Podany fragment =>
PRACE DZIECI I MŁODZIEŻY...
Wiersz o Starym Ujeździe
Wiwat, wiwat Stary Ujazd. |
Nasza wioska ukochana. |
Pola, łąki, ładne lasy. |
Piękny teren na dobre wczasy. |
Słońce tutaj ładnie grzeje. |
Nawet lekki wietrzyk wieje. |
Krzysztof Ogaza, Gimnazjum Ujazd, kl. Id
Moja miejscowość - Olszowa
Chcąc opisać zmiany jakie zachodziły w wiosce, w której mieszkam, postanowiłam sięgnąć po źródła pomocnicze. Niestety o Olszowej znalazłam tylko małą wzmiankę w książce pt. "Ziemia ujazdowska-jej dzieje i współczesność".
Postanowiłam to wykorzystać, podobnie jak znane mi opowiadania snute wieczorami przez moją mamę. Moi rodzice urodzili się, dorastali w Olszowej, w niej założyli wspólną rodzinę, z którą tu do dziś mieszkam.

Materiał do zadania =>
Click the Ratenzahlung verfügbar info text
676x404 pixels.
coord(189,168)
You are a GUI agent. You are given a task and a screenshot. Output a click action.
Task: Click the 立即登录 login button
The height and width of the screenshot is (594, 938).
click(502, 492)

Wyzwanie 1 =>
Policz, w ilu linijkach wpisów występuje słowo „screenshot”. Wielkość liter ma znaczenie, a w odpowiedzi podaj tylko liczbę.
Wyzwanie 2 =>
Napisz dalszy ciąg tekstu o Starym Ujeździe i Olszowej, zaczynając zaraz po jego ostatnim zdaniu.

Odpowiedź pisemna 1 =>
2

Odpowiedź pisemna 2 =>
Olszowa to wieś położona wśród lasów, piękna przyrody. Choć nie jest tak malownicza jak kiedyś. Z upływem lat, z rozwojem cywilizacji całe to piękno zaczyna zanikać. Ale wróćmy do historii. Jak głosi legenda, w miejscu w którym powstała wieś, kiedyś rosły olchowe zagajniki od których to właśnie wywodzi się nazwa miejscowości. Pierwszy zapis jej nazwy pochodzi z 1800 roku. Wieś natomiast powstała w XIII lub XIV wieku. Przez kolejne lata zmienili się jej właściciele. Głównym źródłem utrzymania było rolnictwo. Rolnik wyjeżdżał w pole, pracował, chodził za pługiem i był na swój sposób szczęśliwy.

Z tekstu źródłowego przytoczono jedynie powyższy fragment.